_Written task:_ Copy the following material line for line, with no changes.
--- START OF Dataset extract ---
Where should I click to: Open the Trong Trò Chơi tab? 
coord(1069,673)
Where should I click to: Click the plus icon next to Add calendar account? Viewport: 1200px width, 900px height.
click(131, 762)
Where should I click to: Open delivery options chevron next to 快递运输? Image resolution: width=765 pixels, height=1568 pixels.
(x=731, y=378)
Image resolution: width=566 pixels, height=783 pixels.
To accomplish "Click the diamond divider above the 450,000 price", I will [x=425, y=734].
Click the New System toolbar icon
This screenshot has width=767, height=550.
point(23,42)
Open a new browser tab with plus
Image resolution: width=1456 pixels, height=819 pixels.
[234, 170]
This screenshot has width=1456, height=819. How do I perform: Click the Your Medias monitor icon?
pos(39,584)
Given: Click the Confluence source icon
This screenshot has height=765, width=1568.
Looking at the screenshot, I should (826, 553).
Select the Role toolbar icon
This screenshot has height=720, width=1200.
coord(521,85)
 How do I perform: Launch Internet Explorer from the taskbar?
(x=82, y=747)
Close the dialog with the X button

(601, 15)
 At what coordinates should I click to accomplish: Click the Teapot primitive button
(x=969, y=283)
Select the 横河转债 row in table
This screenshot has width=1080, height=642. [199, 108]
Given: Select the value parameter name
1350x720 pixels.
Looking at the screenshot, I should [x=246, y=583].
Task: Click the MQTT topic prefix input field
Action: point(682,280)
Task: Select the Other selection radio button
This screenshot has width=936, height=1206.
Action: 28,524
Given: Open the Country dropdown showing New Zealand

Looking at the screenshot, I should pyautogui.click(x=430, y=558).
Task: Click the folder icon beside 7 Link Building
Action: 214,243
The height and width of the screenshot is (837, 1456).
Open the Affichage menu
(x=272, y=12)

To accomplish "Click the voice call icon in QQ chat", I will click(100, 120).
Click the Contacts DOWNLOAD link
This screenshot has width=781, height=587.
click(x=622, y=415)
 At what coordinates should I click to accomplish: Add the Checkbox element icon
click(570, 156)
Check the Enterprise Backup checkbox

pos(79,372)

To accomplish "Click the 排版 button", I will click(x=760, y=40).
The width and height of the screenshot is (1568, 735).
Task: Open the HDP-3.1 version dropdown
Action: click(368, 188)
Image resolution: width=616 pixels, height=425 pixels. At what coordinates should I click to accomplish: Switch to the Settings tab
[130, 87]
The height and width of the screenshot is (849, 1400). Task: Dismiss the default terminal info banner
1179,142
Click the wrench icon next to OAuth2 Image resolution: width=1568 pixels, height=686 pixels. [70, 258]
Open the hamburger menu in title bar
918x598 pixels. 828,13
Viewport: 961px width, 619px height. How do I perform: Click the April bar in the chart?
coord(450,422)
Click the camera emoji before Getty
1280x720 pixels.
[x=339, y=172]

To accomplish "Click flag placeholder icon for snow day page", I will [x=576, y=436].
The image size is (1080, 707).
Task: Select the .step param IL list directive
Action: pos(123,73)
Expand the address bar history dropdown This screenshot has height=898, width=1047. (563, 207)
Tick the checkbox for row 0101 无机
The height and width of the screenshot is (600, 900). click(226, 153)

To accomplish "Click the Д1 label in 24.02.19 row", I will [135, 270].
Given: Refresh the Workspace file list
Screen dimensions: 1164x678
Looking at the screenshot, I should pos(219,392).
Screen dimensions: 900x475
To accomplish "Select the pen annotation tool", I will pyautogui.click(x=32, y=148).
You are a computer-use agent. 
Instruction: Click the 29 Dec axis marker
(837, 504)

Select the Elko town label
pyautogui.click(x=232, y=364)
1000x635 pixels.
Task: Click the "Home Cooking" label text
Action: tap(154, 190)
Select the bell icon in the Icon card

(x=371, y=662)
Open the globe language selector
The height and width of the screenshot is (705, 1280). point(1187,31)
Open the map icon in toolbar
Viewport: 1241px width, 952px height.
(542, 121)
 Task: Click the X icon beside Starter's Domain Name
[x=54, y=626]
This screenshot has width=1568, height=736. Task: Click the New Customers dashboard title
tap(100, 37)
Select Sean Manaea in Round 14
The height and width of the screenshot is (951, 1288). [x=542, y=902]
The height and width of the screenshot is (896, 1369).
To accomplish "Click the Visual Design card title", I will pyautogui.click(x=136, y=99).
--- END OF Dataset extract ---
_Solution below:_
Where should I click to: Open the Trong Trò Chơi tab? 
coord(1069,673)
Where should I click to: Click the plus icon next to Add calendar account? Viewport: 1200px width, 900px height.
click(131, 762)
Where should I click to: Open delivery options chevron next to 快递运输? Image resolution: width=765 pixels, height=1568 pixels.
(x=731, y=378)
Image resolution: width=566 pixels, height=783 pixels.
To accomplish "Click the diamond divider above the 450,000 price", I will [x=425, y=734].
Click the New System toolbar icon
This screenshot has width=767, height=550.
point(23,42)
Open a new browser tab with plus
Image resolution: width=1456 pixels, height=819 pixels.
[234, 170]
This screenshot has width=1456, height=819. How do I perform: Click the Your Medias monitor icon?
pos(39,584)
Given: Click the Confluence source icon
This screenshot has height=765, width=1568.
Looking at the screenshot, I should (826, 553).
Select the Role toolbar icon
This screenshot has height=720, width=1200.
coord(521,85)
 How do I perform: Launch Internet Explorer from the taskbar?
(x=82, y=747)
Close the dialog with the X button

(601, 15)
 At what coordinates should I click to accomplish: Click the Teapot primitive button
(x=969, y=283)
Select the 横河转债 row in table
This screenshot has width=1080, height=642. [199, 108]
Given: Select the value parameter name
1350x720 pixels.
Looking at the screenshot, I should [x=246, y=583].
Task: Click the MQTT topic prefix input field
Action: point(682,280)
Task: Select the Other selection radio button
This screenshot has width=936, height=1206.
Action: 28,524
Given: Open the Country dropdown showing New Zealand

Looking at the screenshot, I should pyautogui.click(x=430, y=558).
Task: Click the folder icon beside 7 Link Building
Action: 214,243
The height and width of the screenshot is (837, 1456).
Open the Affichage menu
(x=272, y=12)

To accomplish "Click the voice call icon in QQ chat", I will click(100, 120).
Click the Contacts DOWNLOAD link
This screenshot has width=781, height=587.
click(x=622, y=415)
 At what coordinates should I click to accomplish: Add the Checkbox element icon
click(570, 156)
Check the Enterprise Backup checkbox

pos(79,372)

To accomplish "Click the 排版 button", I will click(x=760, y=40).
The width and height of the screenshot is (1568, 735).
Task: Open the HDP-3.1 version dropdown
Action: click(368, 188)
Image resolution: width=616 pixels, height=425 pixels. At what coordinates should I click to accomplish: Switch to the Settings tab
[130, 87]
The height and width of the screenshot is (849, 1400). Task: Dismiss the default terminal info banner
1179,142
Click the wrench icon next to OAuth2 Image resolution: width=1568 pixels, height=686 pixels. [70, 258]
Open the hamburger menu in title bar
918x598 pixels. 828,13
Viewport: 961px width, 619px height. How do I perform: Click the April bar in the chart?
coord(450,422)
Click the camera emoji before Getty
1280x720 pixels.
[x=339, y=172]

To accomplish "Click flag placeholder icon for snow day page", I will [x=576, y=436].
The image size is (1080, 707).
Task: Select the .step param IL list directive
Action: pos(123,73)
Expand the address bar history dropdown This screenshot has height=898, width=1047. (563, 207)
Tick the checkbox for row 0101 无机
The height and width of the screenshot is (600, 900). click(226, 153)

To accomplish "Click the Д1 label in 24.02.19 row", I will [135, 270].
Given: Refresh the Workspace file list
Screen dimensions: 1164x678
Looking at the screenshot, I should pos(219,392).
Screen dimensions: 900x475
To accomplish "Select the pen annotation tool", I will pyautogui.click(x=32, y=148).
You are a computer-use agent. 
Instruction: Click the 29 Dec axis marker
(837, 504)

Select the Elko town label
pyautogui.click(x=232, y=364)
1000x635 pixels.
Task: Click the "Home Cooking" label text
Action: tap(154, 190)
Select the bell icon in the Icon card

(x=371, y=662)
Open the globe language selector
The height and width of the screenshot is (705, 1280). point(1187,31)
Open the map icon in toolbar
Viewport: 1241px width, 952px height.
(542, 121)
 Task: Click the X icon beside Starter's Domain Name
[x=54, y=626]
This screenshot has width=1568, height=736. Task: Click the New Customers dashboard title
tap(100, 37)
Select Sean Manaea in Round 14
The height and width of the screenshot is (951, 1288). [x=542, y=902]
The height and width of the screenshot is (896, 1369).
To accomplish "Click the Visual Design card title", I will pyautogui.click(x=136, y=99).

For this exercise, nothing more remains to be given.